The Scamp: On Debauchery, Decadence, and Halloween
Monday, November 8, 2010
Every year a group of aging hippies throw a massive Halloween party in the secluded hill town of Montague, Massachusetts. The owner of the mansion on said estate offers, among other things, a potluck, a concert, a tree swing, a bon fire and a drum circle. This year, one of the more compelling elements was the candle-lined pathways that led to secluded areas where I found people either smoking kush or having sex.
As I watched an elderly couple scurry out of the woods half clothed I was perplexed and mildly unnerved: I thought these kinds of pagan ritual were only something about which we academics read. I looked on in disbelief at the abundance of people on acid passing joints left and right, the food and drink abounding, and the nymphs hanging from tree vines asking me if I wanted to "come play." At one o'clock in the morning however, party was cut short-as most good things are-by the police.
Why? Someone invited the kids.
They showed up around midnight with beer and brawn. As they poured in through the front gates I could almost smell the text messages heralding the "totally awesome party" spreading through electronic space like a diarrhea in a daycare. These kids did not arrive in costume. They heckled the crowd, partook of the potluck tables without contributing to it, and drank all the booze. As the sound of breaking bottles echoed ominously through the woods it became clear to me that what was once a good thing had been overrun by my own kind-snotty college students.

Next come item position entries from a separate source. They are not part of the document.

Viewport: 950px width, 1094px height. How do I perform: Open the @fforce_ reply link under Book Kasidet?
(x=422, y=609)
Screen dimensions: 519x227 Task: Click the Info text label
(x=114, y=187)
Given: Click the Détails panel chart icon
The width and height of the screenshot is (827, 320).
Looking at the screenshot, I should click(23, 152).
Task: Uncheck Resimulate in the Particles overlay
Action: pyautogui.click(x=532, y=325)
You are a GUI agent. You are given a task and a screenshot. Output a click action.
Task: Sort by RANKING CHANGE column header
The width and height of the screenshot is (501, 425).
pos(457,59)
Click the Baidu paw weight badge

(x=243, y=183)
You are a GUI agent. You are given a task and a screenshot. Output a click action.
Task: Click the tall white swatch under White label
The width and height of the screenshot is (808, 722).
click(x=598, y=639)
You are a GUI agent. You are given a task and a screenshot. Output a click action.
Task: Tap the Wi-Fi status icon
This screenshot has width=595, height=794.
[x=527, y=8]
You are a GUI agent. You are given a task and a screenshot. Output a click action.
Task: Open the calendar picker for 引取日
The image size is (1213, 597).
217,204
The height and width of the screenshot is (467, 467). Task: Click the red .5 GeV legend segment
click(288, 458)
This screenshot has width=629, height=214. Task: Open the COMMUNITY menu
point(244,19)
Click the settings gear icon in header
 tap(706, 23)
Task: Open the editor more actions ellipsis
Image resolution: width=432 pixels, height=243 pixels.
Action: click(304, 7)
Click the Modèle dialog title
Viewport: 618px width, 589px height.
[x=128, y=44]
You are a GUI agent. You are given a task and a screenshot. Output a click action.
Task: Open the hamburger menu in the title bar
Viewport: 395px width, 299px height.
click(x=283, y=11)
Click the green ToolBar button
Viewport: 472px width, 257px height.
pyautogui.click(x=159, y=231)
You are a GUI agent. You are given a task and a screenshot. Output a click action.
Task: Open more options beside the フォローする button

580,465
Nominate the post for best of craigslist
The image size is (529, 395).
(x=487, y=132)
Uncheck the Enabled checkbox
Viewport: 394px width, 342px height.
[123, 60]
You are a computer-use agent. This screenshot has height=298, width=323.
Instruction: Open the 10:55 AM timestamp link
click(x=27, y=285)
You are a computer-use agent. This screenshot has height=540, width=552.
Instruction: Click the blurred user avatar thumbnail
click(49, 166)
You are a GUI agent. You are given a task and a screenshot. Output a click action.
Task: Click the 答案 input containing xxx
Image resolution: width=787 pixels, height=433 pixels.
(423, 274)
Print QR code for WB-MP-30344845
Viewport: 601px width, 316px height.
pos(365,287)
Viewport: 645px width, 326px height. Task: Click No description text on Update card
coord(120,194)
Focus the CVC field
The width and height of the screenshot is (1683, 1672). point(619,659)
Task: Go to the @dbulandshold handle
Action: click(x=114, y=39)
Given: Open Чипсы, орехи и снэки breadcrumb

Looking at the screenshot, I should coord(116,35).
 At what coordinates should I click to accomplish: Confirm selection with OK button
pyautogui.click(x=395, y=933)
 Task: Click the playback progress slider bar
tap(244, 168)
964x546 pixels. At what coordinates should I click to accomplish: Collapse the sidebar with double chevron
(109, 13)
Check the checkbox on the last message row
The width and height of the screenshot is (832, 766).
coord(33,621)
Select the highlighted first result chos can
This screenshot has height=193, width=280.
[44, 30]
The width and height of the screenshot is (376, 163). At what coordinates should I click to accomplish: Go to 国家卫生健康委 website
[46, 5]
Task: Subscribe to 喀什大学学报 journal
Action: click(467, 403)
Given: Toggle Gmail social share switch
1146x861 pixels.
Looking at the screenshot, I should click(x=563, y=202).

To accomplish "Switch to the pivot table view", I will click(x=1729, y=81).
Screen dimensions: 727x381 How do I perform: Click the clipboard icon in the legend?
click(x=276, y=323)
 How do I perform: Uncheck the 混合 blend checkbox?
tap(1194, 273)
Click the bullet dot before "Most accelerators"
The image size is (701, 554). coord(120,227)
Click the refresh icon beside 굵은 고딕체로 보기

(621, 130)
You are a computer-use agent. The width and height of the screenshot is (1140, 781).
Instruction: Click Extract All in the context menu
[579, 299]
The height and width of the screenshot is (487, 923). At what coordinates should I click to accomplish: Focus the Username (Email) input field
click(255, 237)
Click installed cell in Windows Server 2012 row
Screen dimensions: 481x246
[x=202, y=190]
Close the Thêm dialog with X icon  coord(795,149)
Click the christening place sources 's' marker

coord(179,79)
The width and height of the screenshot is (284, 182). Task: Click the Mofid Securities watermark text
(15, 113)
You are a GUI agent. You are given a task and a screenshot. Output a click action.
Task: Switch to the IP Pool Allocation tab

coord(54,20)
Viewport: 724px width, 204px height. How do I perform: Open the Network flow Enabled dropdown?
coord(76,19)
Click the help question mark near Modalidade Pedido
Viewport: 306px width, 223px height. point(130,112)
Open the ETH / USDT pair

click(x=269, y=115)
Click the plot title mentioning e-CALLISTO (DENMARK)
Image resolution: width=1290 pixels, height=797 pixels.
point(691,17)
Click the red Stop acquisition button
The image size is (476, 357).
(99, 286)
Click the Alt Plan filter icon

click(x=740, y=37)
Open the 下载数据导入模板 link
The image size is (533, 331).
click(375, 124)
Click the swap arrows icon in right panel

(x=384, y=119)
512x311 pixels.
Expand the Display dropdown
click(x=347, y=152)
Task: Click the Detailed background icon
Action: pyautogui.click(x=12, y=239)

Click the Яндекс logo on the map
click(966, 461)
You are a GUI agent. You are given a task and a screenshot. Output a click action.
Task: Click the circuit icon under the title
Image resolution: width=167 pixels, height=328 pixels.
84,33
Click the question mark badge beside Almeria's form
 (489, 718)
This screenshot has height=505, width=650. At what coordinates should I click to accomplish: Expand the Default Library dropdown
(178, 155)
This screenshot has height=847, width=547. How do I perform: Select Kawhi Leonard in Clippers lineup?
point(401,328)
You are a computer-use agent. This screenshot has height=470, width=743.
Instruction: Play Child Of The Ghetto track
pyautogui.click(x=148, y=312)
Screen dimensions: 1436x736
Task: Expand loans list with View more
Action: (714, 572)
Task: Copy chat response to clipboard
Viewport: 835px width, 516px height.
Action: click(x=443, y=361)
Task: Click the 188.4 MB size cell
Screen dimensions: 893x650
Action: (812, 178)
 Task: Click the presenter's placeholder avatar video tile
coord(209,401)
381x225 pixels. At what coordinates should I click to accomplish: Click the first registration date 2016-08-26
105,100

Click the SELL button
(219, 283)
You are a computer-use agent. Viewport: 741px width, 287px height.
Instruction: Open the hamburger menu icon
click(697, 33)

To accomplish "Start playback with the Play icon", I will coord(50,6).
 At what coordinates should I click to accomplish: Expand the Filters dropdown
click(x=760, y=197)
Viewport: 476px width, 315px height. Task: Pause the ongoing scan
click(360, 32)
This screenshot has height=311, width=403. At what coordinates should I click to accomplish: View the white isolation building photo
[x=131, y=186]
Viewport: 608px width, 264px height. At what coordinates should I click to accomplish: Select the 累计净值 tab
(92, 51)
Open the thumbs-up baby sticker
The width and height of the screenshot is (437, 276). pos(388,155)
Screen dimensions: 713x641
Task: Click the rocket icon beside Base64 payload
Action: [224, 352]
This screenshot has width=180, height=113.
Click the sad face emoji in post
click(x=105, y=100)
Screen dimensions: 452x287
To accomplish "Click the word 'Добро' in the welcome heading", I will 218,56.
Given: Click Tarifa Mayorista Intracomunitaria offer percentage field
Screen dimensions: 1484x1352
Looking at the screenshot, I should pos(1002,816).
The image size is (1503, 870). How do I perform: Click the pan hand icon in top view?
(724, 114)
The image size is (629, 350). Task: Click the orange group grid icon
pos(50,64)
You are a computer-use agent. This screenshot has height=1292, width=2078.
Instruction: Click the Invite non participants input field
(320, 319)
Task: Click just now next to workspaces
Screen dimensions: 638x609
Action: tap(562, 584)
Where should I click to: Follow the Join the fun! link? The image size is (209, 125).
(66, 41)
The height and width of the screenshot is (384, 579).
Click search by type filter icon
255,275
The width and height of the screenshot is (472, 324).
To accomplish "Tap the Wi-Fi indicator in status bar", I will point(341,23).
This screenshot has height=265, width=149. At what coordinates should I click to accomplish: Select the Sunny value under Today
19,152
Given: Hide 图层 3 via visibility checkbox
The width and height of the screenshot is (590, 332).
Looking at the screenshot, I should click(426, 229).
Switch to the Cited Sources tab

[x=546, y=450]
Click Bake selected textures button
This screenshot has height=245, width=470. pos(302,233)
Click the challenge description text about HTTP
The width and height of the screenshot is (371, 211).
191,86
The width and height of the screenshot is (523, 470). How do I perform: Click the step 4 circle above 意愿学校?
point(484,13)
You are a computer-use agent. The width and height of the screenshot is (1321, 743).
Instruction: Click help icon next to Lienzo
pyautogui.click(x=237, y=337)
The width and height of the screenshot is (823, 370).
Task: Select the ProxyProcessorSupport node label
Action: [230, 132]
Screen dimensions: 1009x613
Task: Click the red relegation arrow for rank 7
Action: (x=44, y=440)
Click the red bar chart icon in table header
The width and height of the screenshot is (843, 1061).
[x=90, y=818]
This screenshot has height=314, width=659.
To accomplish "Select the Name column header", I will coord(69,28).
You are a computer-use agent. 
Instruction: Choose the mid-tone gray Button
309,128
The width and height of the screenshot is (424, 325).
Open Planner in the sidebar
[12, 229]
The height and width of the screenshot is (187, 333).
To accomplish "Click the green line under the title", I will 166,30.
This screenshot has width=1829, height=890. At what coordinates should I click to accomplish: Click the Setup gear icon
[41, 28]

Normally I would be quick to support the debauchery of my fellow teenagers. They have a talent for underscoring the puritanical sensibilities of "old farts," which has essentially become a semantic stand-in for the more descriptive "bourgeoisie." I observed, that night, a mass of young people take advantage a group of aging hippies (granted: aging hippies with trust funds) and the safe space they had created for the consumption of drugs and alcohol.
Where was the disconnect? Should the hippies have Seen It Coming? Or do we hold the teenagers accountable for being %#$@-heads? And most importantly, is there a preferable mode of partying that we can cultivate at Macalester.
The short answer is, "NO."
The long answer is that there exists a conflation of debauchery with decadence that leads Macalester students astray. We overvalue the hyper-masculine mode of partying, the ones the cops can smell, and this reflects our shallow understanding of ritual. In the case of Montague, it almost felt as though a bunch of hammered jocks had crashed an X fueled love-fest, an experience the more seasoned partiers of Macalester can surly attest to.
But what exactly is the difference between debauchery and decadence? In the first place, both are connected, it seems, to nature. Pagan decadence has been a symbol of the "organic society" as far back as you want to trace it. Theorists such as Baron de Montesquieu and Edward Gibbon would argue that the organic metaphor of decadence became best articulated in ancient Rome.
Smooshing culture and nature together, however, causes major problems. When we apply "the natural" to the specifically "cultural" we get stupid teenagers: I am an animal and so I must drink and party hard enough to behave like one. After Oscar Wilde, a cultural "performer" of sorts, it became clear that decadence was the application of social customs to human necessity. Decadence is, in short, the recognition of that necessity within a universe that might smite us at any moment.
Debauchery is tragic: the drunk-kid breaking a window is essentially the fallen king, shaking his fists at the sky, realizing that he never had any control over his fate from day one. Decadence is comedic: a reconciliation with uncertainty through being fabulous(!).
Decadence, for our purposes here at Macaleser, is a far more complex understanding of "partying." While debauchery is masturbatory, decadence has a purpose in society. Nobody cares about your emotional problems, but everyone loves it when you look spiffy.
When we party at Macalester we shouldn't do it to blow off steam all over someone else's property. We party to cultivate that steam, to rejuvenate the happiness the academy vampirically sucks away. Debauchery only requires that we are sour and lonely and stupid and bitter; anyone can walk into a random party and break things, but it is the genius who uses finesse.
In closing, I'd like to point out the obvious critique that decadence is aristocratic and therefore evil. Again, what a shallow understanding of decadence, for how many wealthy, paternalistic students do you know who take it upon themselves to vandalize property? That's the true aristocratic entitlement. Decadence is just a synthetic fur coat and a box of Franzia.